Cloud computing puts the security testing of applications within the reach of all developers, says application...
risk management firm Veracode.
The economics and accessibility of the model enables application security for the mass market for the first time, said Matt Moynahan, president and chief executive at Veracode.
This has been lacking, putting security testing of applications out of reach for smaller organisations and individual developers, he told Computer Weekly.
In collaboration with the Open Web Application Security Project (OWASP), Vercode aims to enable developers to see first-hand how easy and cost-effective it is to use an automated, cloud-based binary analysis of applications to check and fix vulnerabilities by giving free access to one of its testing services.

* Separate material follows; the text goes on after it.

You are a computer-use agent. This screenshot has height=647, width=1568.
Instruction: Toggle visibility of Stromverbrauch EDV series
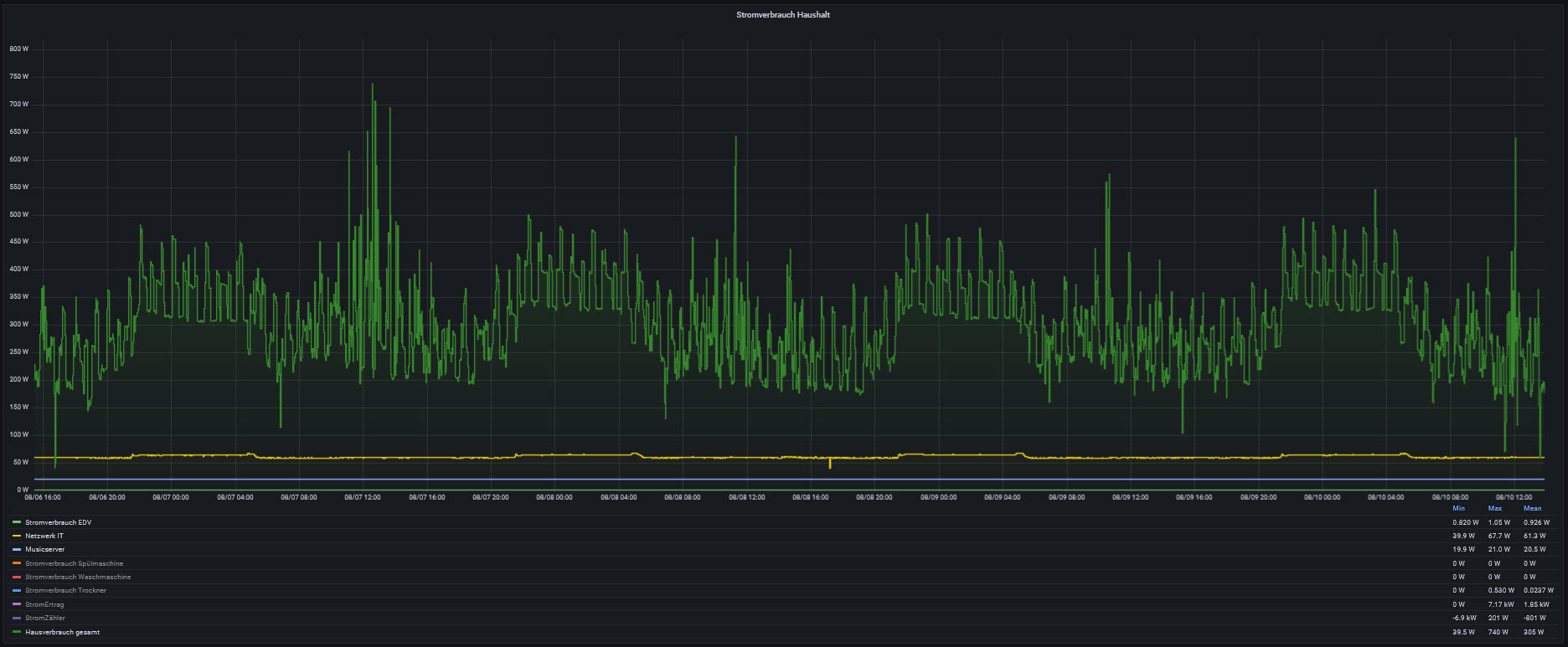click(x=58, y=522)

"Anyone will be able to register to upload a single application to the cloud and test for cross-site scripting (XSS) vulnerabilities," said Moynahan.
XSS is a security vulnerability typically found in web applications that enables malicious attackers to inject script into web pages viewed by other users.
"We chose XSS because even after 10 years of knowing about this vulnerability, it is still responsible for the most egregious security breaches," said Moynahan.
The cloud computing model enables application security testing at a price that smaller organisations can afford, but at a scale required by the largest of organisations, such as Barclays Bank, which has developers in 71 countries, he said.
More than half the software commonly used by businesses fails to meet acceptable levels of security, a Veracode study of 2,900 applications revealed in September 2010.
Third-party applications have the lowest security quality and failed to achieve acceptable levels of security 81% of the time the study found.